Quels sont selon vous, les ingrédients indispensables à tout bon roman historique ?

Didier Decoin : Le (bon) roman historique est une introspection sur fond de spectacle. Et de préférence de grand spectacle. Ce qui suppose de l’action, une richesse du décor, des costumes, et des figurants à foison. Mais l’ingrédient le plus important, c’est l’indiscrétion : l’Histoire, la grande Histoire, doit se montrer furieusement indiscrète, se mêler de ce qui ne la regarde pas, mettre le siège devant ces donjons de la vie privée où les héros ne demandent rien d’autre que de vivre leurs petites histoires à eux. Réussir un roman historique, c’est raconter ces irruptions choquantes, violentes, impudentes, de la politique et de la guerre dans les nids d’amour de braves gens comme vous et moi.
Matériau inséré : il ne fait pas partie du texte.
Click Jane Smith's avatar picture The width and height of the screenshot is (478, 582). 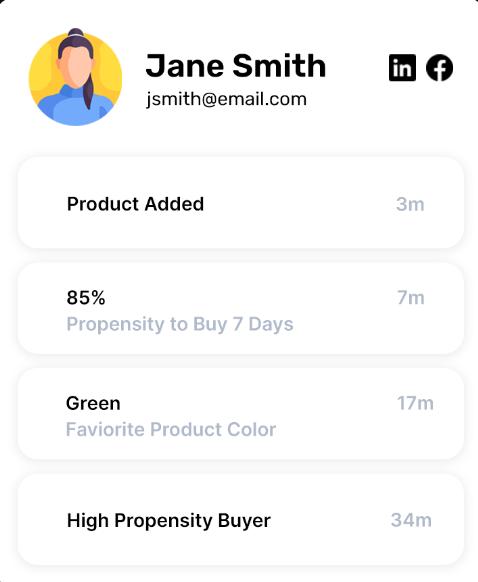[x=75, y=77]
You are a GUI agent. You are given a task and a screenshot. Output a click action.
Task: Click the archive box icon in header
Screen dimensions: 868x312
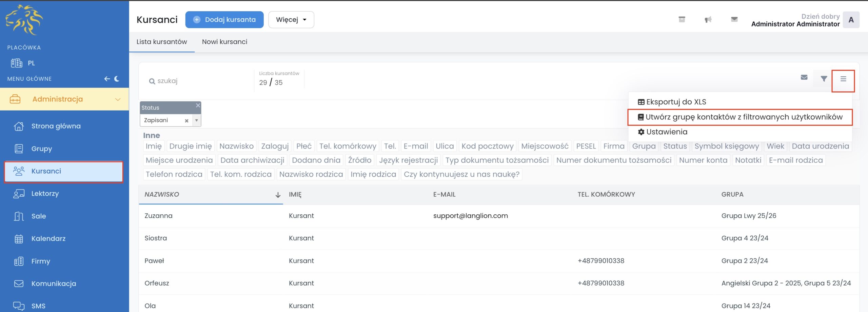(682, 19)
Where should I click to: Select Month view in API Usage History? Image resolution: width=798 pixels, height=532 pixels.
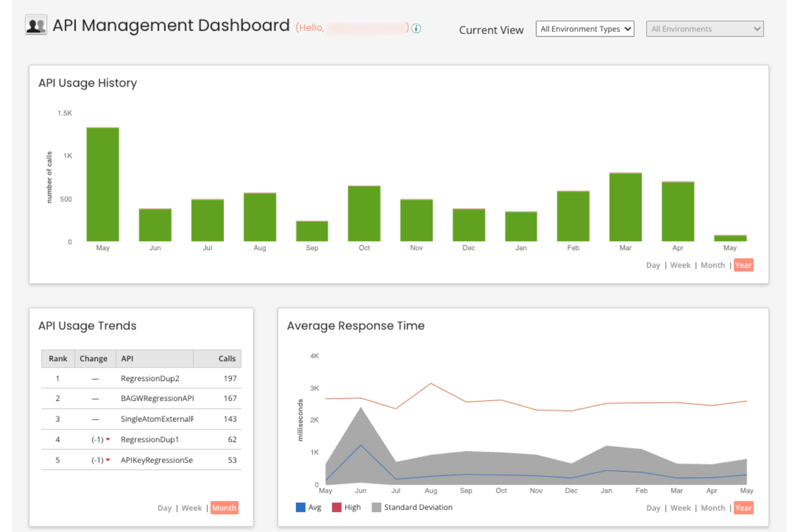tap(712, 265)
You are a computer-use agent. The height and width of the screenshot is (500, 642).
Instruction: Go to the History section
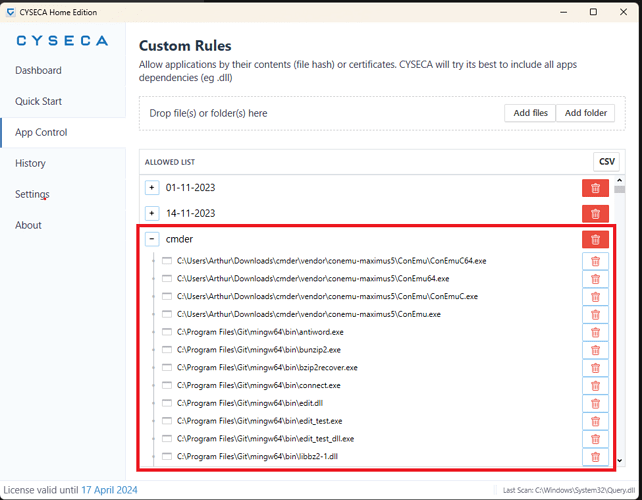[30, 163]
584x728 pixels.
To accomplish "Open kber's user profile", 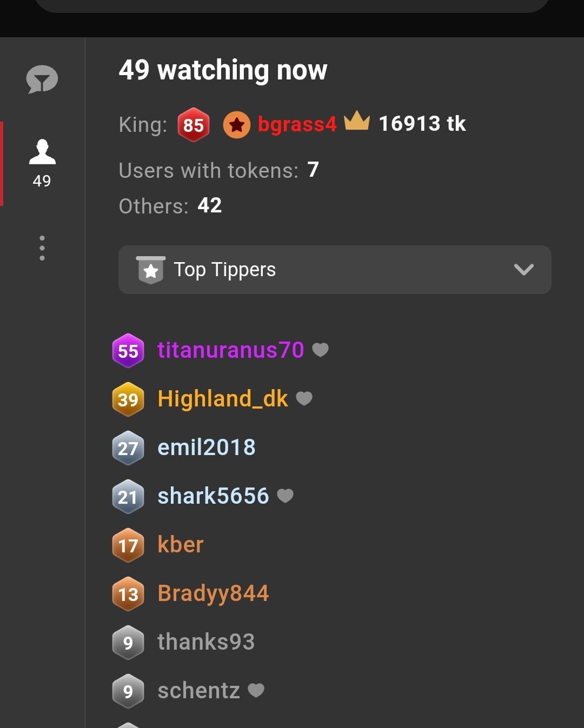I will pos(180,545).
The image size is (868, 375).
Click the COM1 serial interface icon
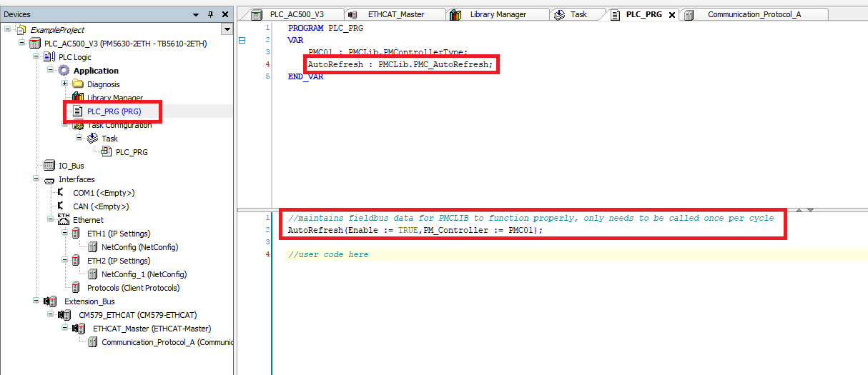(62, 193)
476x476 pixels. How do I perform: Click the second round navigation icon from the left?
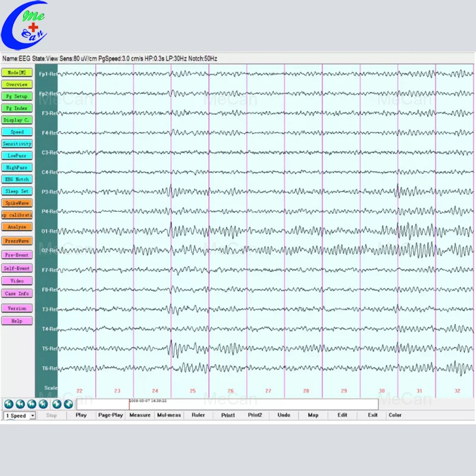pyautogui.click(x=20, y=404)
Bien qu’à priori le roman historique ne devrait pas exister : comment concilier ces deux contraires que sont d’un côté le roman fait pour l’imaginaire, l’irréel, le chimérique, le mythique, et de l’autre l’Histoire dont l’ADN est le concret, le véridique, l’authentique ? Quoi qu’il en soit, la recette du bon roman historique est simple : il vous faut une toile de fond frissonnante, bien agitée de soubresauts, que vous garnirez généreusement de personnages qui, eux, n’aspirent au contraire qu’à une douce et savoureuse sérénité. Le reste est affaire de cuisson, c’est-à-dire de style, parce que, historique ou pas, un bon roman sera littéraire ou ne sera pas. Servez chaud, saupoudré de quelques pincées d’humour.